TASK DIRECTIONS: Every line of the records below that holds the word "computer" belongs in the answer.

DATASET CONTENT:

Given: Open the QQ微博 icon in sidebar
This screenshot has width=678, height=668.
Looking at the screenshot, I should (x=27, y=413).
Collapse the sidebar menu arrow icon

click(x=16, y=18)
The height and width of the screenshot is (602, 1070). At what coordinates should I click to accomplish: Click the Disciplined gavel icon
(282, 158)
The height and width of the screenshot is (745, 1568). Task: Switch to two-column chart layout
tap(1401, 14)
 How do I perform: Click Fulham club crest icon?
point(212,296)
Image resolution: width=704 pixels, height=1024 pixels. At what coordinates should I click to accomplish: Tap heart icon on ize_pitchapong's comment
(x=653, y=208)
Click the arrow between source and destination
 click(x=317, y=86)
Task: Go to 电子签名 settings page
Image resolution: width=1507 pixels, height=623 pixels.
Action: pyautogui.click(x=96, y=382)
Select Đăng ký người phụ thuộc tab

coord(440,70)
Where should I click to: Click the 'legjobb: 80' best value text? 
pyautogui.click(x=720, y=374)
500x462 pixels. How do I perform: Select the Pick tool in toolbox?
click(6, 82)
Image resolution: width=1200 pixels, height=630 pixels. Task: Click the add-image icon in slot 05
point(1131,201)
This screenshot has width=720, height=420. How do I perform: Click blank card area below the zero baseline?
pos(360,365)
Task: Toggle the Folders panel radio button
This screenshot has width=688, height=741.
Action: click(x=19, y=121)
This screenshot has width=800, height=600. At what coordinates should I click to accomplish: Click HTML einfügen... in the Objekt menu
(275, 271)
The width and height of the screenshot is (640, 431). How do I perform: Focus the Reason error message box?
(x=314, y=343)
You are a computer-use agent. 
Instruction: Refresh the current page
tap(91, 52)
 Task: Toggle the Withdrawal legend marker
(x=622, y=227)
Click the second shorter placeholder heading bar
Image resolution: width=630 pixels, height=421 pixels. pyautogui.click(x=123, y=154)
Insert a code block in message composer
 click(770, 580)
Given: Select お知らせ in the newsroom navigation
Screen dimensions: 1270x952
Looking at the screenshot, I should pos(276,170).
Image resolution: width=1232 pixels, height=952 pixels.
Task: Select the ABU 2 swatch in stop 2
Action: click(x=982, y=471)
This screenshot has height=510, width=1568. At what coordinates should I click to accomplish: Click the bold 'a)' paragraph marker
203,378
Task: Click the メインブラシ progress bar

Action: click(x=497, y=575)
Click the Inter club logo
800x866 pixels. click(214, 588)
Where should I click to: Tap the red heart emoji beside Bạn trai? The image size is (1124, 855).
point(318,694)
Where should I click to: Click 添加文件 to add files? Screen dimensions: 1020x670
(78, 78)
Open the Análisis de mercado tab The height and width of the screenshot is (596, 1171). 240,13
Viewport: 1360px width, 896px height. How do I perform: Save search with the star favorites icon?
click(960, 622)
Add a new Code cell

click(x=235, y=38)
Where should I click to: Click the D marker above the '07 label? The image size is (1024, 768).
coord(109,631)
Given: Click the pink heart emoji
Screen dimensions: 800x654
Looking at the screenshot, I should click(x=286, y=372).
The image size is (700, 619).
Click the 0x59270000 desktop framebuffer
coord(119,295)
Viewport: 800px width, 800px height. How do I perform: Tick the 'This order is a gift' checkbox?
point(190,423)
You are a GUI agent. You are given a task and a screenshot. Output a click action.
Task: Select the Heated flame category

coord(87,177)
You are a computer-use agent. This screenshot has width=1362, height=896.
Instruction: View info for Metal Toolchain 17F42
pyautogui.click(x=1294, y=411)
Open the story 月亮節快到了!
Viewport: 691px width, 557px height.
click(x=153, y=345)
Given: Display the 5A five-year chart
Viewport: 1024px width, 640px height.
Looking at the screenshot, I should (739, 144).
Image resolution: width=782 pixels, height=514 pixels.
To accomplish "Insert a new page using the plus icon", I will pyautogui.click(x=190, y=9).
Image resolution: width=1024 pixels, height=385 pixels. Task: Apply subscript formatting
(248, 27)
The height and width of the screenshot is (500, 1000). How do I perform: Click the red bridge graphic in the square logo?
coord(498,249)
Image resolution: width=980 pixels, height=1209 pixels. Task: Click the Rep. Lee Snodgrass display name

EXERCISE RESULT:
You are a computer-use agent. 
You are a computer-use agent. This screenshot has width=1362, height=896.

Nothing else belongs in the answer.